Saved data entries
☆ ☆ ☆ ☆ ☆ ☆ ☆

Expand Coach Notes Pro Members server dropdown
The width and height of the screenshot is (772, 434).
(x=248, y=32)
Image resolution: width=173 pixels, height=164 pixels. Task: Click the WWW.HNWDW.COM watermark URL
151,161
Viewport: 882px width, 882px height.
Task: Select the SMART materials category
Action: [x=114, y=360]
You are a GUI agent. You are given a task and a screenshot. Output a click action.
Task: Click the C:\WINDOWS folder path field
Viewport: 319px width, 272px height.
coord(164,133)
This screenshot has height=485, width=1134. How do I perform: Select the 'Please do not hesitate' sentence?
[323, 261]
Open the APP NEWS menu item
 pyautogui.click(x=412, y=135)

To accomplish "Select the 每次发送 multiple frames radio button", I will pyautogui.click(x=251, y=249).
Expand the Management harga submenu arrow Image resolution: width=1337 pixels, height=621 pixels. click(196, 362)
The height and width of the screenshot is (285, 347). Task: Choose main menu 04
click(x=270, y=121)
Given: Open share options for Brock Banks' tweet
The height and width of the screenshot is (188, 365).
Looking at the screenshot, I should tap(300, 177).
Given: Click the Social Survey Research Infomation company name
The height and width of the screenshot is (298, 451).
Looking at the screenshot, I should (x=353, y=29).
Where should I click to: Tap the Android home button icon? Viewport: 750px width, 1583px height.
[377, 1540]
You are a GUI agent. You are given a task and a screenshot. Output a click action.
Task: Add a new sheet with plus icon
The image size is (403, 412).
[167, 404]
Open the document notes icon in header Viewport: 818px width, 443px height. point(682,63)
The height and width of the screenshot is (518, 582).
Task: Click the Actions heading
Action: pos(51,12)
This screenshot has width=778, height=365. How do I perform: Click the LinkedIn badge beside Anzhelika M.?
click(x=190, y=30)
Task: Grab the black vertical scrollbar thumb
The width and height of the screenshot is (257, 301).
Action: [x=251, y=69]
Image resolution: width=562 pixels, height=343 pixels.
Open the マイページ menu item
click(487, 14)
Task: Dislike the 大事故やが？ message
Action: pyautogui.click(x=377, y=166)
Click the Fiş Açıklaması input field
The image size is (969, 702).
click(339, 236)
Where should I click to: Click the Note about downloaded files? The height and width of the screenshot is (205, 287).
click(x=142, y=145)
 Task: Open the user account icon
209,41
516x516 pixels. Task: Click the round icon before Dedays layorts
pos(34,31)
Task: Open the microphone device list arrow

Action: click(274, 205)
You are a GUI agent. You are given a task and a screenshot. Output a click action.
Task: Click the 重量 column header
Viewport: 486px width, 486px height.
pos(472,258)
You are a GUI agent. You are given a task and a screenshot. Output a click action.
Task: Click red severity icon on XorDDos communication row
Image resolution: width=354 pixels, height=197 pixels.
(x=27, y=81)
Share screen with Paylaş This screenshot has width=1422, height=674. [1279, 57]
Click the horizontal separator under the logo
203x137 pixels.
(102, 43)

☆ ☆ ☆ ☆ ☆ ☆ ☆

▸ **Exercise goal**: A complete answer gives every line of the data that includes "Expand".

▸ **Task output**:
Expand Coach Notes Pro Members server dropdown
Expand the Management harga submenu arrow Image resolution: width=1337 pixels, height=621 pixels. click(196, 362)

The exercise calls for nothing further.